# alignment results. can someone evaluate alignment results?



## MickeyKnox (Jun 17, 2006)

I just did an alignment after I changed shocks, tie rods, ball joints.
the car was skewing to the left after I finished everything.
after the alignment it still does the same thing. I noticed that Caster parameter was never
changed. 
here are the results. 
job was done at Pepboys. I never liked those assholes. and on top of that 
it seems like they did bad job.


----------



## MickeyKnox (Jun 17, 2006)

anyway I figured only toe can be adjusted.
so they did everything they could.
sorry for useless thread.


----------



## Asleep (Jan 19, 2003)

caster cannot be changed on our altimas. the camber can be adjusted using camber bolts and/or camber adjustment plates. check your rack and pinion mount bushings for excessive wear and rack movement. also, where do you live? are the roads crowned where you live?
road crown is slope of the road to the outside of the road for drainage - in case you didnt know...


----------



## MickeyKnox (Jun 17, 2006)

arizona. tucson.
and the roads are crowned. I just changed rack and pinion bushings before alignment. marked the rack and pinion relative to bushings. things don't seem to move.

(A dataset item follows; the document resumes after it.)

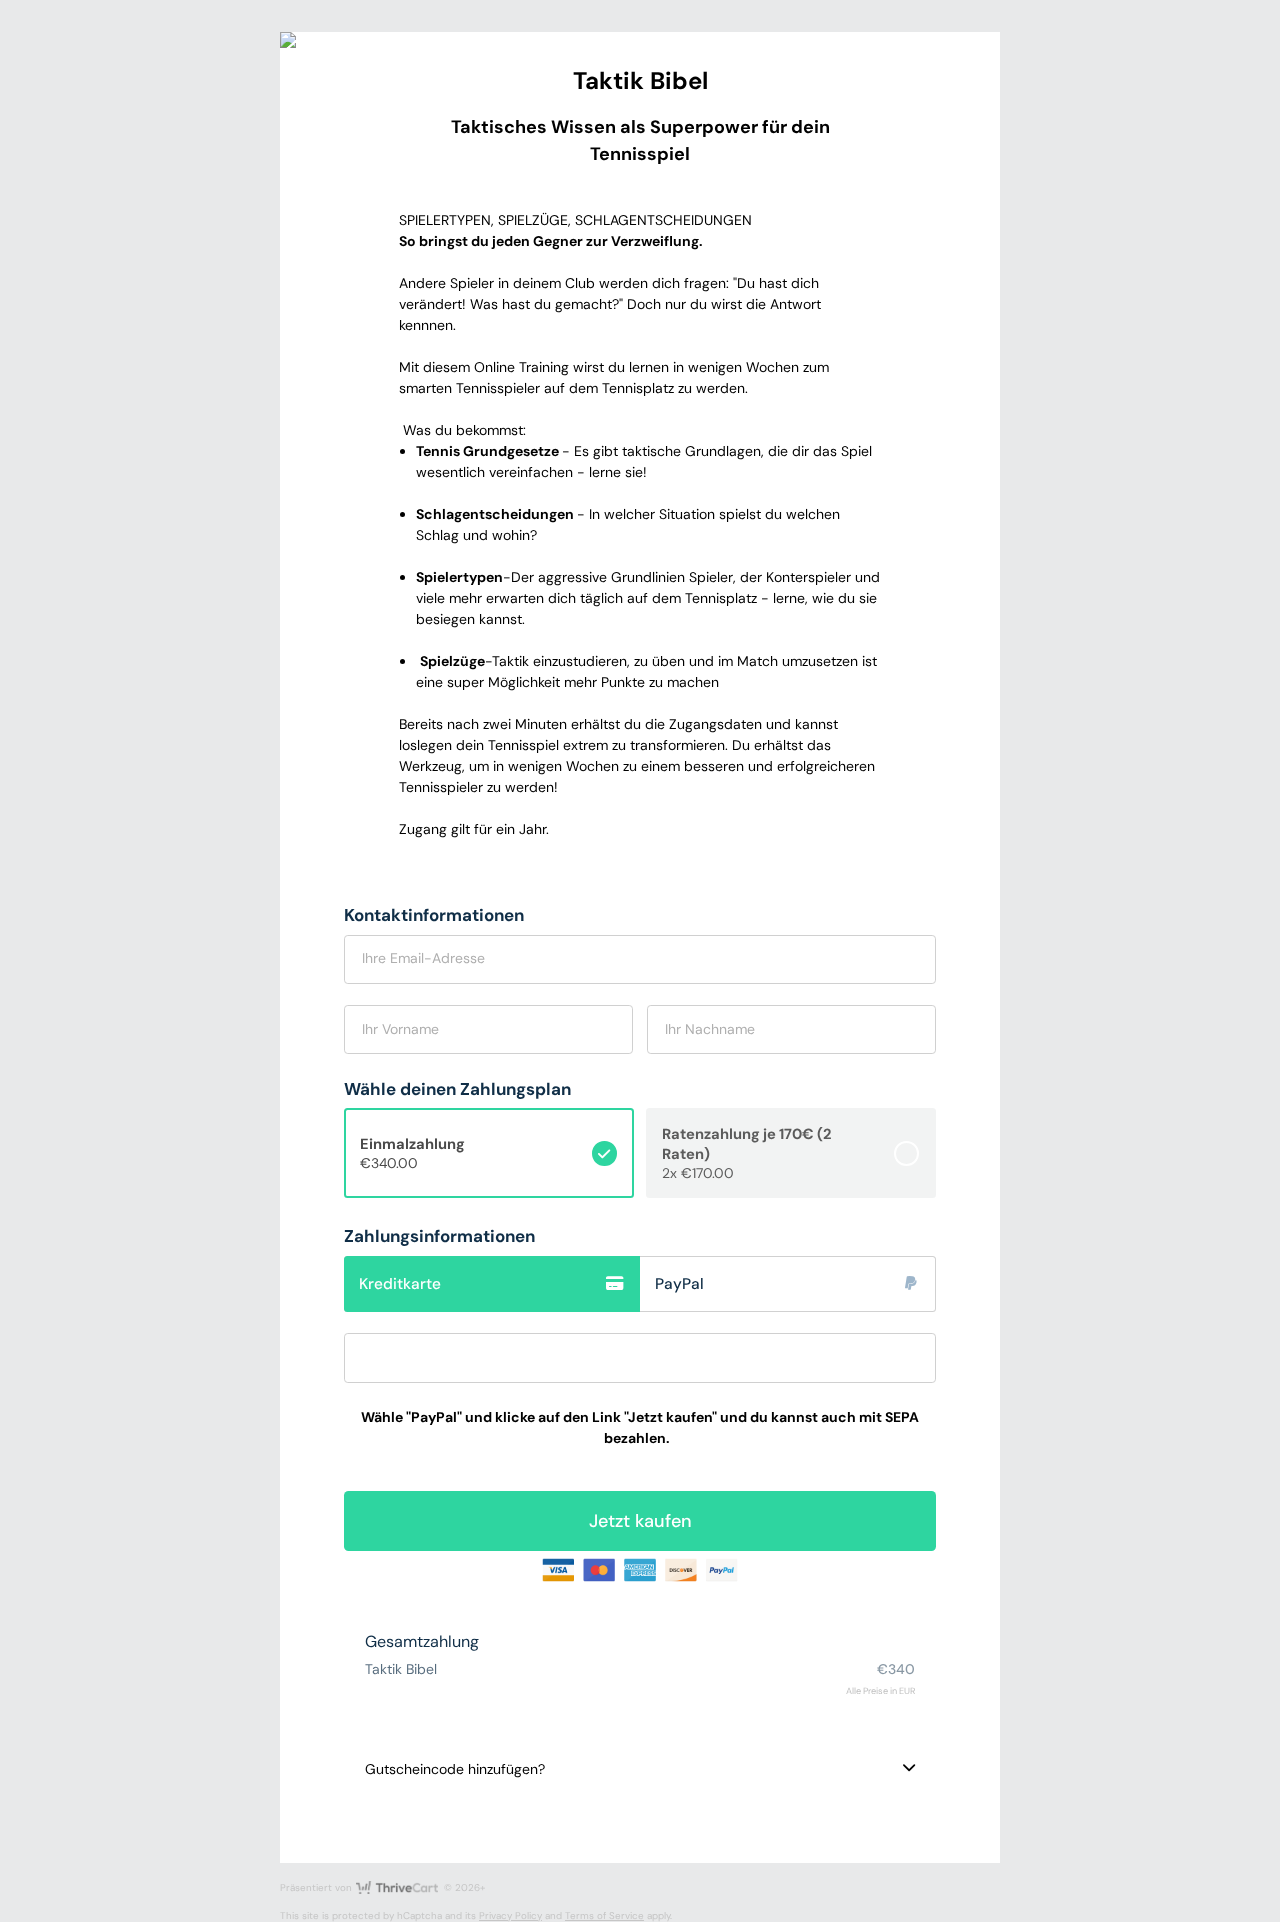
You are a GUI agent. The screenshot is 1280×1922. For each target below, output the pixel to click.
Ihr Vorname (400, 1029)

my car goes to the left a little( on straight roads), which is consistent with low caster ( on my front left). my left tires have higher air pressure and car drives straight. my quick solution.

I was just wandering if alignment is just setting the wheels withing the range or 
it is more than that. and if my tires will wear out quickly with these results.

so camber bolts are the bolts that hold the shock in the bottom( two of them?).

is it a good idea to do alighment yourself with one of those alignment kits from online?


----------



## Asleep (Jan 19, 2003)

ahhh, another az person - nice to meet you. i was back in az these last couple of weeks on vacation - in phx. 
the road crown in az is terrible. if the alignment guys dont comp for it, then you can feel it every time you go driving. make the trip into phoenix and hit these guys up:

Jack's Auto Alignment & Brakes
2902 E Thomas Rd
Phoenix, AZ 85016 - 8012
(602) 956-7610

without a doubt, they are the best when it comes to making your vehicles suspension perform the way you want. theyre the only guys i take my vehicles to. been going there for years. tell them what you want and they will do it right. 40 bucks for a 2 wheel alignment and theyll tell you if anything else is wrong with your car.


----------



## MickeyKnox (Jun 17, 2006)

hi, 
nice to meet you too.
thanks for the address. I am in phoenix once in a while. so 
I might as well take the car to that place.
hard to find quality mechanics.
thanks.


----------